DDM - Je ne suis que littéraire, mais j'ai la flemme d'écrire. Mes derniers instants seront consacrés à la rédaction d'un testament. Je l'écris d'ailleurs depuis l'âge de sept ans. Depuis le jour où j'ai rêvé mourir. Et c'était doux. C'était chez ma grand-mère. Il y avait une grande volée de marches dans un escalier. Je tombe dans les marches. Et puis, un souffle de vent frais, frais : c'est là que je suis mort. Au nom de Dieu. Mourir en respirant. Mourir par la respiration. Je jure que je l'ai fait. C'est pour cela que je n'aime pas être malade. Je dois mourir de respiration. Volontairement, presque. Je ne mourrai qu'avec la respiration. Sinon je trahis la mort et la mort me trahit aussi.

C'est le cinéma qui m'a choisi. Parce que je voulais toujours, toujours refaire Le Train Sifflera Trois Fois. Peut-être que si je n'avais pas vu ce film je n'aurais pas fait de cinéma. J'aurais écrit, peut-être. Pourquoi Le Train Sifflera Trois Fois ? Parce que j'avais entendu : "si toi aussi tu m'abandonnes..." En fait, c'est la solitude qui caractérise ma vie. Malgré moi. Dans Touki Bouki, c'est des hommes seuls. Badou boy, c'est des gamins seuls. Contrat city, c'est une ville seule. Les Hyènes, c'est un homme seul. Qui meurt en respiration, la cigarette au bec.

 

 

SN - Je déteste la photographie.

 

DDM - Je déteste la photographie mais j'ai toujours voulu que mon frère soit photographe. J'aime que d'autres en fassent, mais je suis tellement ambitieux que cela ne me convient pas. La photo c'est une mort. Un instant figé. Quand tu fais une photo, tu ne referas plus jamais la même parce que le temps aura passé. Quand tu sais que c'est un mouvement qui dure pour des générations... Une photo ça jaunit. J'ai du respect pour les musiciens parce que quand ils sont malades il n'y a plus de musique. Ce sont les seuls artistes pour lesquels, en fait, j'ai un absolu respect. Le cinéma est un peu lâche, parce que ce que je dis pour la photo pourrait être valable pour le cinéma.

 

 

SN - Image, où es-tu ?

 

DDM - L'image n'a pas de rôle. L'image reçoit des ordres. Une image en elle-même dans le cinéma n'existe que quand tu lui donnes un ordre. Mais il faut accompagner cet ordre. Il faut lui dire : " bon, image, où es-tu ? ", elle te dit : " je suis là ", et tu lui dis : " va me faire ça ". Et elle le fait si tu lui en donnes l'ordre correctement et poliment.

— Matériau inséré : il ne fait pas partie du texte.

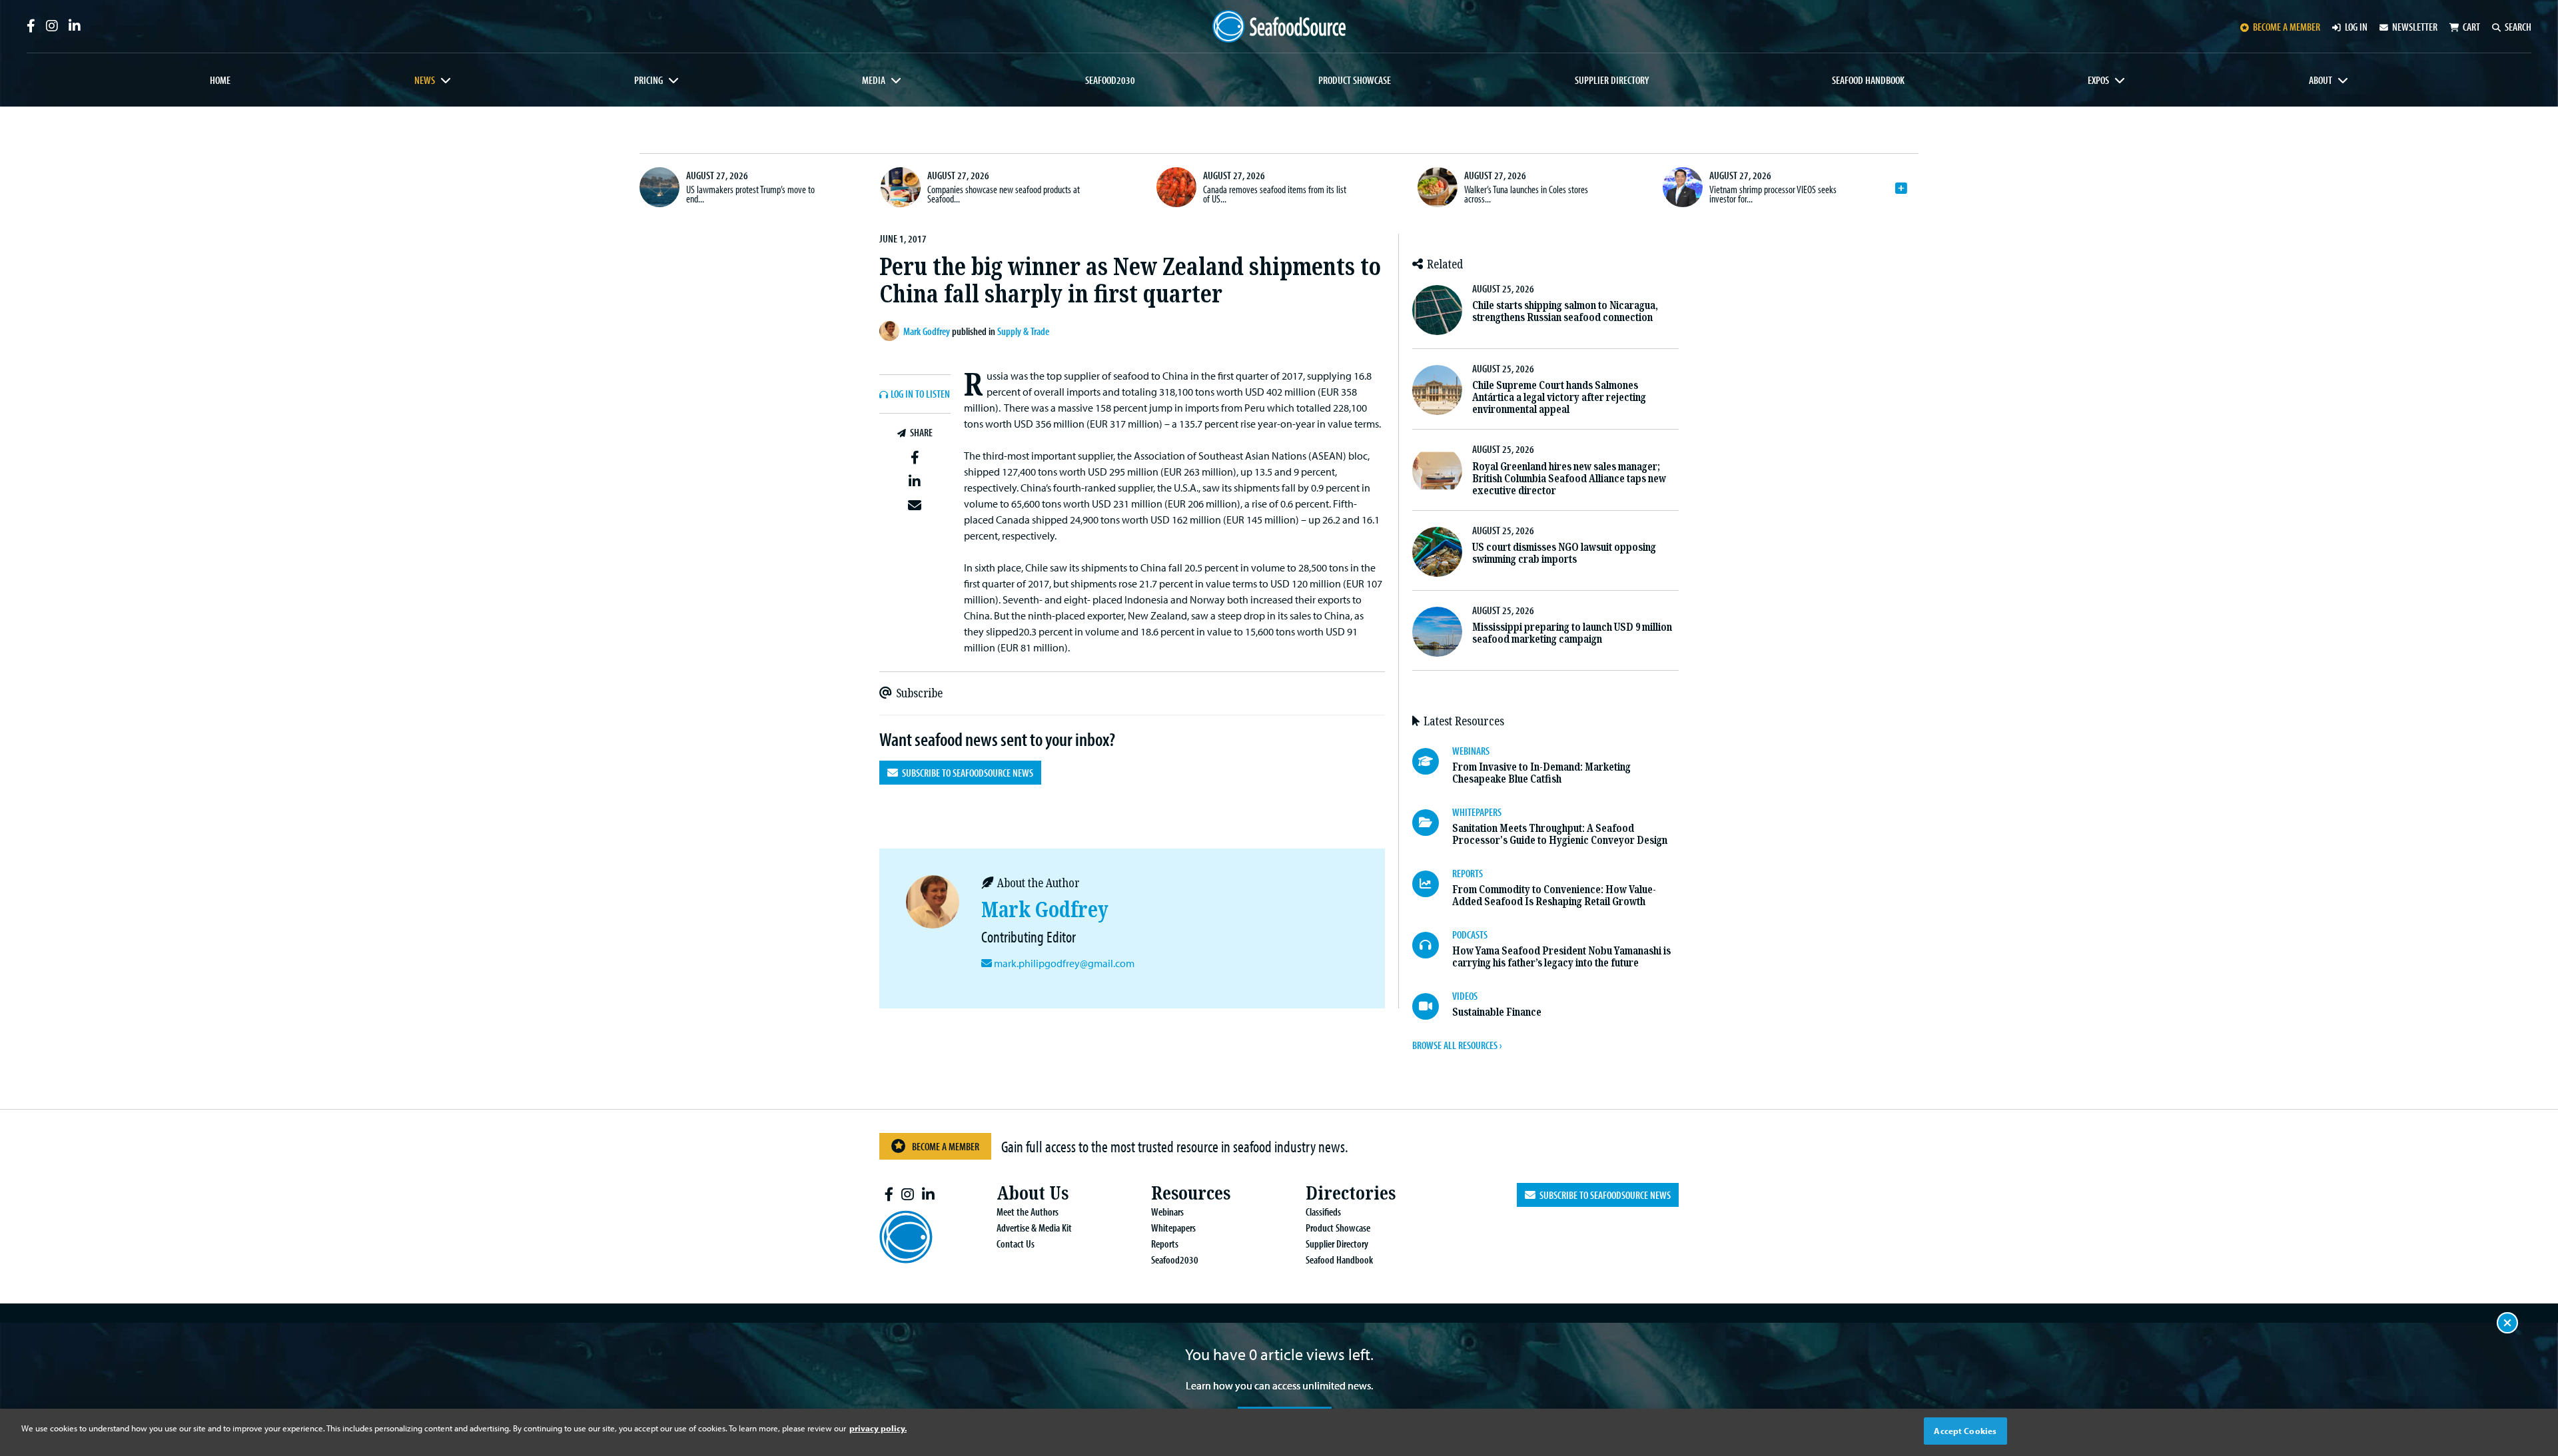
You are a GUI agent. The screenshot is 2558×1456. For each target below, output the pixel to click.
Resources (1190, 1193)
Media (873, 80)
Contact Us (1016, 1243)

La seule création qui appartienne à Dieu et qui soit accessible à l'homme est de créer le vent. T'es-tu jamais posé la question de savoir où va le vent ? Moi je n'ai jamais arrêté de me la poser. Le destin de l'image, le destin du vent, le destin d'un homme, le destin d'un souffle, le destin d'un sentiment, le destin d'une cause, c'est là où va le vent. C'est un acte grave que de montrer des hommes en mouvement et il ne faut pas se tromper.

 

 

SN - Il faut être mal éduqué pour mourir mauvais.

 

DDM - Il y a une vieille chanson dioula qui dit : là où je suis en train de parler de toi, tu ne seras jamais vilain. Quand tu mets les hommes en mouvement c'est un acte grave parce que tu ne dois pas les montrer vilains. Parce que l'homme est corrigible. Corrigible, parce que de toute manière ils ont le même linceul. Quand je dis l'homme, je parle aussi des oiseaux, de la nature, de tout ce qui vit... selon un idéal de beauté, c'est-à-dire de belle fin. Comme ce dernier soupir dont je parlais tout à l'heure. Il faut être mal éduqué pour mourir mauvais. Le rôle de mon image c'est d'accompagner le vent. Je suis le vent. La photo, pour moi, c'est comme un foetus non abouti. Je suis nul pour tout ce qui n'est pas abouti. Dieu veuille que je ne fasse jamais de films qui jaunissent. Que vive le vent donc que vive la mort. Le vent aboutit. Aboutir, c'est mourir. C'est pour cela que je n'aurais jamais fini. Sinon j'aurais abouti. Avoir du pouvoir sur la vie est fou. Le cinéaste n'a pas de pouvoir sur sa propre vie. Si c'est un pouvoir que de montrer la vie au cinéma, je ne dédaigne pas ce pouvoir là. Mais c'est un pouvoir qui appartient au vent.

 

 

SN - Et que le vent demeure.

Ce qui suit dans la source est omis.